Mortgage rates moved higher again today, bringing them just shy of the highest rates of the past several months seen last Wednesday. The most prevalently quoted rate is still 4.625% for ideal, conforming 30yr Fixed scenarios (best-execution), meaning today’s deterioration is seen in the form of higher closing costs or decreased lender credit.
Freddie Mac’s popular Primary Mortgage Market Survey today reported lower rates, week-over-week. While this is certainly possible considering the survey’s Mon-Wed response time frame, it is no longer Mon-Wed. Rates were already on the rise yesterday, and in terms analogous to Freddie’s, we’re only 0.01% off the highest day of rates since September 17th.
Discussing reasons for today’s losses would be to make much ado about (almost) nothing. Markets have shown their hand by pulling back from the three days of relative strength beginning last Friday after the jobs report.
In simpler terms, rates were surprisingly improving after the jobs data. This was most likely to be a short term correction to make up for the extra bit of weakness (higher rates) seen before the data, though there was a chance we could have seen continued improvement this week. Those possibilities were squelched with yesterday’s weakness. Today merely confirms that.
The next big move for rates–and perhaps the only big move left in 2013, is likely to be seen after next Wednesday’s FOMC Announcement.

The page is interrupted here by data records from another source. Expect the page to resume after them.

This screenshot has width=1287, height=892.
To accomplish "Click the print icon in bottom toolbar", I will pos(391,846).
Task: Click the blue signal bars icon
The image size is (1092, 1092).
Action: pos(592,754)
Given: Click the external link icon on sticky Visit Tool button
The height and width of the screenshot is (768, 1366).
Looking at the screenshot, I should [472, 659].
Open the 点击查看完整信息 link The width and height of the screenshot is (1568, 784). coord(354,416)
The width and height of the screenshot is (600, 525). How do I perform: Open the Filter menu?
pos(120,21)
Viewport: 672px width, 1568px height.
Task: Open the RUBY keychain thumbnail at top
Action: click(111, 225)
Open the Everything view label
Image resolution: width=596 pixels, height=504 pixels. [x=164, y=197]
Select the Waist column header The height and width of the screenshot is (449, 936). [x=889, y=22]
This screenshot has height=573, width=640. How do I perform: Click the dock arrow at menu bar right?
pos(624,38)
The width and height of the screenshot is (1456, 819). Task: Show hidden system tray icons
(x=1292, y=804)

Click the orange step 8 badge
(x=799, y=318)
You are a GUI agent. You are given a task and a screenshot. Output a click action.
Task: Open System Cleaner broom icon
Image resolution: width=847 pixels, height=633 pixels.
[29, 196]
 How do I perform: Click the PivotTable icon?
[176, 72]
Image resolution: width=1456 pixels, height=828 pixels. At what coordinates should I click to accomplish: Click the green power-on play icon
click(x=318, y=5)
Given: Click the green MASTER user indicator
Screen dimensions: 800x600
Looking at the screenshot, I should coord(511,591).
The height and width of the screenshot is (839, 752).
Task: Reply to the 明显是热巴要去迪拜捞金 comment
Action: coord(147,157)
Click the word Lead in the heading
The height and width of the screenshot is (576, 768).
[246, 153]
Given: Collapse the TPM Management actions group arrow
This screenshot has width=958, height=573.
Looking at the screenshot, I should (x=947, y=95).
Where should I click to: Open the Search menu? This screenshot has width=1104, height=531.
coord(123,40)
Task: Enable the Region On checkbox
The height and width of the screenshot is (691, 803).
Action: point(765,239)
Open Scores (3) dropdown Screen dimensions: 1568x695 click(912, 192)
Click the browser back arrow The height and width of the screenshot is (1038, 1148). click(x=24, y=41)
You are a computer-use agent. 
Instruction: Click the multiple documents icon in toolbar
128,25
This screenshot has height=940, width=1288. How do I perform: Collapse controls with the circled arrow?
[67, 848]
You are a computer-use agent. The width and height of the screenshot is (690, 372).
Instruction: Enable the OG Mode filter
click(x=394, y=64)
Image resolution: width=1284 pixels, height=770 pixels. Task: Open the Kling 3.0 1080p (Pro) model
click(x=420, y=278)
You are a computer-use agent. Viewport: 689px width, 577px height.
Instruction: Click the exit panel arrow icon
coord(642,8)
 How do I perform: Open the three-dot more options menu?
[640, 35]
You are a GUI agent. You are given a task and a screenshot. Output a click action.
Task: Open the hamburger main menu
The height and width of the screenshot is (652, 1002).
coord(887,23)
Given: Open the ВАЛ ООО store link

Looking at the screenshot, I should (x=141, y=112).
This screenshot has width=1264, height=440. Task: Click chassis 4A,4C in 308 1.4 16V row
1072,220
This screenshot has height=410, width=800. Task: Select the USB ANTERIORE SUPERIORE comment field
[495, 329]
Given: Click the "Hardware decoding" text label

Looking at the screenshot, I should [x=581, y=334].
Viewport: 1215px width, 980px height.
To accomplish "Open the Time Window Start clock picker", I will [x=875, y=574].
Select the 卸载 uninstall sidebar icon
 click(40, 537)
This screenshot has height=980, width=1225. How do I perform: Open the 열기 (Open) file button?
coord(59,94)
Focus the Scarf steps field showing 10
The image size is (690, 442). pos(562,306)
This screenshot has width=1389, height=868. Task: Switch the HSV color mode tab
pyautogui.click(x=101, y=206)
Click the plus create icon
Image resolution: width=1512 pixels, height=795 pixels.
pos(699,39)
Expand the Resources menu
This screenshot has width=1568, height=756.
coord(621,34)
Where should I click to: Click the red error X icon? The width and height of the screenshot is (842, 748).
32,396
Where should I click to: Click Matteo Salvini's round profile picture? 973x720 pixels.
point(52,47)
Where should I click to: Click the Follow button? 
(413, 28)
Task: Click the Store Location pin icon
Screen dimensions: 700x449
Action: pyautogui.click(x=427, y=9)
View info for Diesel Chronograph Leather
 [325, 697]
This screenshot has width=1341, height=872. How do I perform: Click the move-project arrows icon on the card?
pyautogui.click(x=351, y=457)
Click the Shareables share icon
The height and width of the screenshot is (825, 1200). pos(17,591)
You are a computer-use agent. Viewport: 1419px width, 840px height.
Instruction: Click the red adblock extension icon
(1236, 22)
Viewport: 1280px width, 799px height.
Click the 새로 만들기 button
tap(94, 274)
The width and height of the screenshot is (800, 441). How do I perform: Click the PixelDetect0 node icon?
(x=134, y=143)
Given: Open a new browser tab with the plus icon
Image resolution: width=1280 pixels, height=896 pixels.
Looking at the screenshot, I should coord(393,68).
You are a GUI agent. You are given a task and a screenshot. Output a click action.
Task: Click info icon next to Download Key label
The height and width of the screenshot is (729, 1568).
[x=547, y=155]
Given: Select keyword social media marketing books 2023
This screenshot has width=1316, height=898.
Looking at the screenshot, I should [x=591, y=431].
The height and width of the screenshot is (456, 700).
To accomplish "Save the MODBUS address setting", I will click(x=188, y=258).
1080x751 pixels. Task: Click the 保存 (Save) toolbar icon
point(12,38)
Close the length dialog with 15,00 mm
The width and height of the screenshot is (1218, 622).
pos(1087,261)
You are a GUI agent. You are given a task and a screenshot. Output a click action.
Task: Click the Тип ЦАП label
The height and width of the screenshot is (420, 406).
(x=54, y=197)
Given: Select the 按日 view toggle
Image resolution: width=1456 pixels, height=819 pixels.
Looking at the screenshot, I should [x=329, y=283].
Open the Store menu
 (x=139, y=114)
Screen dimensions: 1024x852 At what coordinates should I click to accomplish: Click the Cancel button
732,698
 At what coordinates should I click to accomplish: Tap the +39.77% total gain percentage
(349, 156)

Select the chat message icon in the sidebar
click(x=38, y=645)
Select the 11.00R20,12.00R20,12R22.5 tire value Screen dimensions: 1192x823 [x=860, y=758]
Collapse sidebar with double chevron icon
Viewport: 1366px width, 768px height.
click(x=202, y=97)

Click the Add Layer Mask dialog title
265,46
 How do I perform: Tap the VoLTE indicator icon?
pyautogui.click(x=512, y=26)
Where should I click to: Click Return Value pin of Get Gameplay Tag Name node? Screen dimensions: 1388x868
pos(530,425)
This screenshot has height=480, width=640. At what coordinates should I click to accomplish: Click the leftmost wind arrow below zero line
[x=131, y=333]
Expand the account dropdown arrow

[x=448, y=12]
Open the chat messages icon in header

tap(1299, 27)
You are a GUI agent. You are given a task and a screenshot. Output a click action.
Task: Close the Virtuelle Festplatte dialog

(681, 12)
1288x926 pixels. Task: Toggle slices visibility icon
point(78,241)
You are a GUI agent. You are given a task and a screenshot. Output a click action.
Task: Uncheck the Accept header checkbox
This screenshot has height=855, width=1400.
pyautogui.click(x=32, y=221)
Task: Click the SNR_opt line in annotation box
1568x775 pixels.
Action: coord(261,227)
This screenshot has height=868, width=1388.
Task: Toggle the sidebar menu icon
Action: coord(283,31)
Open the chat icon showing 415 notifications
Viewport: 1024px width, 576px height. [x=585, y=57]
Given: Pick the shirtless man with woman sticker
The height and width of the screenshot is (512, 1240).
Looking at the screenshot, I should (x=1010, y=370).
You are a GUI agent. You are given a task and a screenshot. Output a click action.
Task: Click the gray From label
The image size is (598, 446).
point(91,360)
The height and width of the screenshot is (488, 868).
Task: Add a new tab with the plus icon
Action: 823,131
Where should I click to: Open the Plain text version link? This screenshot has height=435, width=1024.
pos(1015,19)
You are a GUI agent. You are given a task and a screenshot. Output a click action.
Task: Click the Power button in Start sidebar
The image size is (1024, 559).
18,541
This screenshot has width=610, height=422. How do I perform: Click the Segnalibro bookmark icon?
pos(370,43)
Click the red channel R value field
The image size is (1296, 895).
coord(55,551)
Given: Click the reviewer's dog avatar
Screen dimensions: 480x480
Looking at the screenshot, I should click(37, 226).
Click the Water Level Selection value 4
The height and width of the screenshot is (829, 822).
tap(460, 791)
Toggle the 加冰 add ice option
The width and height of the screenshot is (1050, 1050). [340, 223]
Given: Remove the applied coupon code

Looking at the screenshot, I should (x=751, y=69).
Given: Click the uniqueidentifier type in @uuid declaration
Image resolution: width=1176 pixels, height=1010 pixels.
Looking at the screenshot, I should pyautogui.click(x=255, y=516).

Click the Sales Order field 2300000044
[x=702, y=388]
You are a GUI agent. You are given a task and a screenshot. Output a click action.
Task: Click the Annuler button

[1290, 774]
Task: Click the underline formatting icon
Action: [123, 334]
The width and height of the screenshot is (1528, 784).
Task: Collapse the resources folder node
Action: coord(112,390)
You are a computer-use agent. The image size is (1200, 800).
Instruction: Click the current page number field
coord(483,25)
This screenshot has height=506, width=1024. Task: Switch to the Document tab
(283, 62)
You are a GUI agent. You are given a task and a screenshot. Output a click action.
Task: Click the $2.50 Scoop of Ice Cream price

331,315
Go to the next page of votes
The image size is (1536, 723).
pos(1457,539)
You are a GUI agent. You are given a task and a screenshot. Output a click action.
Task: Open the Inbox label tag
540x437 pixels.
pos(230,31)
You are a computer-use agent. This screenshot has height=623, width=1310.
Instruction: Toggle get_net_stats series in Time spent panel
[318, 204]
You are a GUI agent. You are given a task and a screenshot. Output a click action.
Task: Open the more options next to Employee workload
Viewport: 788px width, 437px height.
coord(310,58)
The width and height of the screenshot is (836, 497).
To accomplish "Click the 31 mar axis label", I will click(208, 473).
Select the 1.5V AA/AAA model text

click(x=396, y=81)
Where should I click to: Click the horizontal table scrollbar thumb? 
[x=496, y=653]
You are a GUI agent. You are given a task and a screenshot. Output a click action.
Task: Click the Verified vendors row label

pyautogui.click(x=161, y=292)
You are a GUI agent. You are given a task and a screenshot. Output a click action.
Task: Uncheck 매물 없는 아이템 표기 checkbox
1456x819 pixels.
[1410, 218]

Loan Originator Perspectives
“Bit of a choppy day with traders and pundits still discussing the Fed’s
next move. In September, NOT tapering led to broad gains as
expectations were for an imminent cutback. The outlook is more neutral
now. Tapering will certainly hurt rates, but remaining on hold
wouldn’t be as big of surprise so gains may be muted.” –Ted Rood, Senior Originator, Wintrust Mortgage
Today’s Best-Execution Rates
- 30YR FIXED – 4.625%
- FHA/VA – 4.25%
- 15 YEAR FIXED – 3.5%
- 5 YEAR ARMS – 3.0-3.50% depending on the lender
Ongoing Lock/Float Considerations
- Uncertainty over the Fed’s bond-buying plans and Fiscal Policy has been making for a tough interest rate environment where we’re not seeing sustained improvement unless it’s a correction to even bigger deterioration.
- The Fed’s bond buying is the key consideration–not just the initial reduction (aka “tapering”), but the general pace of withdrawal. We’ve gone from tapering being a “sure thing” in September, to it being on hold until March 2014, and now December 2013 is increasingly possible after the most recent Employment report.
- Markets continue to be most interested in economic data and its suggestions about the longer term trajectory of the economy. This will shape expectations for Fed policy in the coming months, and thus inform the direction of interest rates.
- The stronger the data the more likely the Fed is seen as reducing asset purchases. Rates would rise under this scenario, but the Fed indicated its cognizance of high rates creating headwinds for the recovery, and this suggests they’ll attempt to keep the pace of rising rates moderate as long as inflation isn’t adversely affected.
- (As always, please keep in mind that our Best-Execution rate always pertains to a completely ideal scenario. There are many reasons a quoted rate may differ from our average rates, and in those cases, assuming you’re following along on a day to day basis, simply use the Best-Ex levels we quote as a baseline to track potential movement in your quoted rate).